[Records drawn from a dataset]
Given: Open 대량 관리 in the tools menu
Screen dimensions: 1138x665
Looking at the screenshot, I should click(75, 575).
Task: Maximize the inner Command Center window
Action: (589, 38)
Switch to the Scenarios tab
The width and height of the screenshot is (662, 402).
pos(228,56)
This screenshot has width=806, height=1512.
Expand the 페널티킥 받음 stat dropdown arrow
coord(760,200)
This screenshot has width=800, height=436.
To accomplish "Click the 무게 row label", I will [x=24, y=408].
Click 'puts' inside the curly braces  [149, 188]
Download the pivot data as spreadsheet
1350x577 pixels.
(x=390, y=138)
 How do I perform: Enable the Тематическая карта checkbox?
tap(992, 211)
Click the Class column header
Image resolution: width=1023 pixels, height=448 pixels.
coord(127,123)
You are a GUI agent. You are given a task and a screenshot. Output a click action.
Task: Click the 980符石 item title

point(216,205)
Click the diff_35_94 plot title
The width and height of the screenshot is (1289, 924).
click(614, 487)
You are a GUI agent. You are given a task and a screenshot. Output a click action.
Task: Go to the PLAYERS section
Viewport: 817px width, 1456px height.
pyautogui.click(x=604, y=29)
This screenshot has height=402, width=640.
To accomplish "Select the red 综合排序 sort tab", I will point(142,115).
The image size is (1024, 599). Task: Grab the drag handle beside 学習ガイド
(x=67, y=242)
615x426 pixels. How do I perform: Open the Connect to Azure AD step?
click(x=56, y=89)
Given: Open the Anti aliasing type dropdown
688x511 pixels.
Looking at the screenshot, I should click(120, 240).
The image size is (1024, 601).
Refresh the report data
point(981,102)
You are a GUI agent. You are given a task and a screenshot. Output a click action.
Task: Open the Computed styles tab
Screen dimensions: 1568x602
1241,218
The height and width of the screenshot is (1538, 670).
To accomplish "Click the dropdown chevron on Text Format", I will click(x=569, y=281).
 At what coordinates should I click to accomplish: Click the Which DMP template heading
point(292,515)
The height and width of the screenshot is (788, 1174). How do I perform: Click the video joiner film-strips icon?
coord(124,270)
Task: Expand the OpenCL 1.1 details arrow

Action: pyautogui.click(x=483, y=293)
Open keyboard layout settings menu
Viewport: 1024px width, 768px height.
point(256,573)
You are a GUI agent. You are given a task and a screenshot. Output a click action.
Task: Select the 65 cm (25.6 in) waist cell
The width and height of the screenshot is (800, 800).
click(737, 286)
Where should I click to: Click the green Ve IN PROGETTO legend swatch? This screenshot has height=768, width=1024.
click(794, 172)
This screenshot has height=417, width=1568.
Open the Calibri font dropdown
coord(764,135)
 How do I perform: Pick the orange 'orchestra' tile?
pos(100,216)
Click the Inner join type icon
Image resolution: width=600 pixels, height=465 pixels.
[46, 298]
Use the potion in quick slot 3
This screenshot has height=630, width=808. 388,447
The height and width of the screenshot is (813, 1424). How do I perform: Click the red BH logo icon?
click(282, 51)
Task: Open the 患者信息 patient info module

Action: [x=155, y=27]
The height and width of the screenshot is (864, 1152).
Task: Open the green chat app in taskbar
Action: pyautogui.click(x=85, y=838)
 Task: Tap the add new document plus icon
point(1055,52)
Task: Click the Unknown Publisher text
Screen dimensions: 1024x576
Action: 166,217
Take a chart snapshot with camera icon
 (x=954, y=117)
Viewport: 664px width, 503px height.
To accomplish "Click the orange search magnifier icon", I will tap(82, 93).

_Required action_: Output every entry again, exactly as given.

_Output for this exercise_:
Given: Open 대량 관리 in the tools menu
Screen dimensions: 1138x665
Looking at the screenshot, I should click(75, 575).
Task: Maximize the inner Command Center window
Action: (589, 38)
Switch to the Scenarios tab
The width and height of the screenshot is (662, 402).
pos(228,56)
This screenshot has width=806, height=1512.
Expand the 페널티킥 받음 stat dropdown arrow
coord(760,200)
This screenshot has width=800, height=436.
To accomplish "Click the 무게 row label", I will [x=24, y=408].
Click 'puts' inside the curly braces  [149, 188]
Download the pivot data as spreadsheet
1350x577 pixels.
(x=390, y=138)
 How do I perform: Enable the Тематическая карта checkbox?
tap(992, 211)
Click the Class column header
Image resolution: width=1023 pixels, height=448 pixels.
coord(127,123)
You are a GUI agent. You are given a task and a screenshot. Output a click action.
Task: Click the 980符石 item title

point(216,205)
Click the diff_35_94 plot title
The width and height of the screenshot is (1289, 924).
click(614, 487)
You are a GUI agent. You are given a task and a screenshot. Output a click action.
Task: Go to the PLAYERS section
Viewport: 817px width, 1456px height.
pyautogui.click(x=604, y=29)
This screenshot has height=402, width=640.
To accomplish "Select the red 综合排序 sort tab", I will point(142,115).
The image size is (1024, 599). Task: Grab the drag handle beside 学習ガイド
(x=67, y=242)
615x426 pixels. How do I perform: Open the Connect to Azure AD step?
click(x=56, y=89)
Given: Open the Anti aliasing type dropdown
688x511 pixels.
Looking at the screenshot, I should click(120, 240).
The image size is (1024, 601).
Refresh the report data
point(981,102)
You are a GUI agent. You are given a task and a screenshot. Output a click action.
Task: Open the Computed styles tab
Screen dimensions: 1568x602
1241,218
The height and width of the screenshot is (1538, 670).
To accomplish "Click the dropdown chevron on Text Format", I will click(x=569, y=281).
 At what coordinates should I click to accomplish: Click the Which DMP template heading
point(292,515)
The height and width of the screenshot is (788, 1174). How do I perform: Click the video joiner film-strips icon?
coord(124,270)
Task: Expand the OpenCL 1.1 details arrow

Action: pyautogui.click(x=483, y=293)
Open keyboard layout settings menu
Viewport: 1024px width, 768px height.
point(256,573)
You are a GUI agent. You are given a task and a screenshot. Output a click action.
Task: Select the 65 cm (25.6 in) waist cell
The width and height of the screenshot is (800, 800).
click(737, 286)
Where should I click to: Click the green Ve IN PROGETTO legend swatch? This screenshot has height=768, width=1024.
click(794, 172)
This screenshot has height=417, width=1568.
Open the Calibri font dropdown
coord(764,135)
 How do I perform: Pick the orange 'orchestra' tile?
pos(100,216)
Click the Inner join type icon
Image resolution: width=600 pixels, height=465 pixels.
[46, 298]
Use the potion in quick slot 3
This screenshot has height=630, width=808. 388,447
The height and width of the screenshot is (813, 1424). How do I perform: Click the red BH logo icon?
click(282, 51)
Task: Open the 患者信息 patient info module

Action: [x=155, y=27]
The height and width of the screenshot is (864, 1152).
Task: Open the green chat app in taskbar
Action: pyautogui.click(x=85, y=838)
 Task: Tap the add new document plus icon
point(1055,52)
Task: Click the Unknown Publisher text
Screen dimensions: 1024x576
Action: 166,217
Take a chart snapshot with camera icon
 (x=954, y=117)
Viewport: 664px width, 503px height.
To accomplish "Click the orange search magnifier icon", I will tap(82, 93).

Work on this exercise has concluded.